All of the data must be retyped exactly, with nothing left out.

Records supplied section start

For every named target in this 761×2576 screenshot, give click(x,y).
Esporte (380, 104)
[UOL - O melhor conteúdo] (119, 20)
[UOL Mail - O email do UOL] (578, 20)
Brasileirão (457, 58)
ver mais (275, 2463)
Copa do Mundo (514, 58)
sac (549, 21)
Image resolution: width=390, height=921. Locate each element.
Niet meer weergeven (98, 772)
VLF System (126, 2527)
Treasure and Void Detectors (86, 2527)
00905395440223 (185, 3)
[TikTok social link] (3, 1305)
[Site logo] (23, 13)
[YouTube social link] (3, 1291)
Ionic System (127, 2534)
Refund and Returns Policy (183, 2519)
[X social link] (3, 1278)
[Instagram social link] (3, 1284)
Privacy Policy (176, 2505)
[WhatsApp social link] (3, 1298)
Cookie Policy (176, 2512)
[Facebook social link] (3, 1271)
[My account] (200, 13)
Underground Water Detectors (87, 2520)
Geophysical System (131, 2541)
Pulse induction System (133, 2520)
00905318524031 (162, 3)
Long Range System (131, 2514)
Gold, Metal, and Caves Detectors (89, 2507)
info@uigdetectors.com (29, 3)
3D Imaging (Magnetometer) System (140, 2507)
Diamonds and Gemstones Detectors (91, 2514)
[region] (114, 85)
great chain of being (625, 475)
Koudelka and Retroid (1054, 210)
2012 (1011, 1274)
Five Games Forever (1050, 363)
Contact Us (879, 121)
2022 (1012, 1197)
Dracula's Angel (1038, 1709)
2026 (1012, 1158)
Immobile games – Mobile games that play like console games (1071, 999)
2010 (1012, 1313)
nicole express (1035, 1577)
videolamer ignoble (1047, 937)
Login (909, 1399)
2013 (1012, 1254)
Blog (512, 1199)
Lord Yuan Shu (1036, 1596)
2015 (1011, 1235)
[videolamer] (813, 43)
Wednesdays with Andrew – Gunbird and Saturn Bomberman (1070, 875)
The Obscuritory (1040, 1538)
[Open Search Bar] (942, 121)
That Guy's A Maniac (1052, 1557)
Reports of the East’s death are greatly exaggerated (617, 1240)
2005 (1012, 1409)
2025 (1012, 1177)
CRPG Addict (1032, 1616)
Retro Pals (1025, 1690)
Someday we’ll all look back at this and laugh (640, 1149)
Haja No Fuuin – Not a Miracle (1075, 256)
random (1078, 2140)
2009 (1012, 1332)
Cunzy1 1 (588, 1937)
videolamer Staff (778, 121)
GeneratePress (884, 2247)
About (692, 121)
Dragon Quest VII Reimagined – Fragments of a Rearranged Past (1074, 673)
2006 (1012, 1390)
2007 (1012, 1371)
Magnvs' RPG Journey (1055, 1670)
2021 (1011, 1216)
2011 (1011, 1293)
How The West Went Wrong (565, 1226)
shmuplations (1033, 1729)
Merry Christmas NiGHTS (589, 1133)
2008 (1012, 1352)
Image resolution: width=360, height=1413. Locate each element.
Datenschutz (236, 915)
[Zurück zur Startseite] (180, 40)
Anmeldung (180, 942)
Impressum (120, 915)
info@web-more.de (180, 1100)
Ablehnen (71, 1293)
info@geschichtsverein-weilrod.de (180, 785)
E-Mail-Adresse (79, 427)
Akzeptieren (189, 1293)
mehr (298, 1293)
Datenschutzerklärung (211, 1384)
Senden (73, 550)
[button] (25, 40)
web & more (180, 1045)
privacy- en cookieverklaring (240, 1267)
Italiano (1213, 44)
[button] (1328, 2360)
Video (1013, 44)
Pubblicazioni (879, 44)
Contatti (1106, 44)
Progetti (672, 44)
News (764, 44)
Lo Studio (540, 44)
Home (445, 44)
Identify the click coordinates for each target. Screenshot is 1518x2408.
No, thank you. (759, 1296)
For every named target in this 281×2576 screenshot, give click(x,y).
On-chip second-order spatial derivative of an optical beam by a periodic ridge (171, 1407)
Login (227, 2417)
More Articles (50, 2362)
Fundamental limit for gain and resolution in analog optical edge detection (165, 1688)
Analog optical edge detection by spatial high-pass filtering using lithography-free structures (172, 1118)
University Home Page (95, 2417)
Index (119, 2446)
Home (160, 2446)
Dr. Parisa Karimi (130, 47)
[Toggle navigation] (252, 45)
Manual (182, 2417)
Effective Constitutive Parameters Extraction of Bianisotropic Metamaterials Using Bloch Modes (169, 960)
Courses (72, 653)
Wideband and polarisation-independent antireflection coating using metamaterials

Records supplied section end

> Problem solution:
For every named target in this 761×2576 screenshot, give click(x,y).
Esporte (380, 104)
[UOL - O melhor conteúdo] (119, 20)
[UOL Mail - O email do UOL] (578, 20)
Brasileirão (457, 58)
ver mais (275, 2463)
Copa do Mundo (514, 58)
sac (549, 21)
Image resolution: width=390, height=921. Locate each element.
Niet meer weergeven (98, 772)
VLF System (126, 2527)
Treasure and Void Detectors (86, 2527)
00905395440223 (185, 3)
[TikTok social link] (3, 1305)
[Site logo] (23, 13)
[YouTube social link] (3, 1291)
Ionic System (127, 2534)
Refund and Returns Policy (183, 2519)
[X social link] (3, 1278)
[Instagram social link] (3, 1284)
Privacy Policy (176, 2505)
[WhatsApp social link] (3, 1298)
Cookie Policy (176, 2512)
[Facebook social link] (3, 1271)
[My account] (200, 13)
Underground Water Detectors (87, 2520)
Geophysical System (131, 2541)
Pulse induction System (133, 2520)
00905318524031 (162, 3)
Long Range System (131, 2514)
Gold, Metal, and Caves Detectors (89, 2507)
info@uigdetectors.com (29, 3)
3D Imaging (Magnetometer) System (140, 2507)
Diamonds and Gemstones Detectors (91, 2514)
[region] (114, 85)
great chain of being (625, 475)
Koudelka and Retroid (1054, 210)
2012 (1011, 1274)
Five Games Forever (1050, 363)
Contact Us (879, 121)
2022 (1012, 1197)
Dracula's Angel (1038, 1709)
2026 (1012, 1158)
Immobile games – Mobile games that play like console games (1071, 999)
2010 (1012, 1313)
nicole express (1035, 1577)
videolamer ignoble (1047, 937)
Login (909, 1399)
2013 (1012, 1254)
Blog (512, 1199)
Lord Yuan Shu (1036, 1596)
2015 (1011, 1235)
[videolamer] (813, 43)
Wednesdays with Andrew – Gunbird and Saturn Bomberman (1070, 875)
The Obscuritory (1040, 1538)
[Open Search Bar] (942, 121)
That Guy's A Maniac (1052, 1557)
Reports of the East’s death are greatly exaggerated (617, 1240)
2005 (1012, 1409)
2025 (1012, 1177)
CRPG Addict (1032, 1616)
Retro Pals (1025, 1690)
Someday we’ll all look back at this and laugh (640, 1149)
Haja No Fuuin – Not a Miracle (1075, 256)
random (1078, 2140)
2009 (1012, 1332)
Cunzy1 1 (588, 1937)
videolamer Staff (778, 121)
GeneratePress (884, 2247)
About (692, 121)
Dragon Quest VII Reimagined – Fragments of a Rearranged Past (1074, 673)
2006 (1012, 1390)
2007 (1012, 1371)
Magnvs' RPG Journey (1055, 1670)
2021 (1011, 1216)
2011 (1011, 1293)
How The West Went Wrong (565, 1226)
shmuplations (1033, 1729)
Merry Christmas NiGHTS (589, 1133)
2008 (1012, 1352)
Image resolution: width=360, height=1413. Locate each element.
Datenschutz (236, 915)
[Zurück zur Startseite] (180, 40)
Anmeldung (180, 942)
Impressum (120, 915)
info@web-more.de (180, 1100)
Ablehnen (71, 1293)
info@geschichtsverein-weilrod.de (180, 785)
E-Mail-Adresse (79, 427)
Akzeptieren (189, 1293)
mehr (298, 1293)
Datenschutzerklärung (211, 1384)
Senden (73, 550)
[button] (25, 40)
web & more (180, 1045)
privacy- en cookieverklaring (240, 1267)
Italiano (1213, 44)
[button] (1328, 2360)
Video (1013, 44)
Pubblicazioni (879, 44)
Contatti (1106, 44)
Progetti (672, 44)
News (764, 44)
Lo Studio (540, 44)
Home (445, 44)
Identify the click coordinates for each target. Screenshot is 1518x2408.
No, thank you. (759, 1296)
For every named target in this 281×2576 screenshot, give click(x,y).
On-chip second-order spatial derivative of an optical beam by a periodic ridge (171, 1407)
Login (227, 2417)
More Articles (50, 2362)
Fundamental limit for gain and resolution in analog optical edge detection (165, 1688)
Analog optical edge detection by spatial high-pass filtering using lithography-free structures (172, 1118)
University Home Page (95, 2417)
Index (119, 2446)
Home (160, 2446)
Dr. Parisa Karimi (130, 47)
[Toggle navigation] (252, 45)
Manual (182, 2417)
Effective Constitutive Parameters Extraction of Bianisotropic Metamaterials Using Bloch Modes (169, 960)
Courses (72, 653)
Wideband and polarisation-independent antireflection coating using metamaterials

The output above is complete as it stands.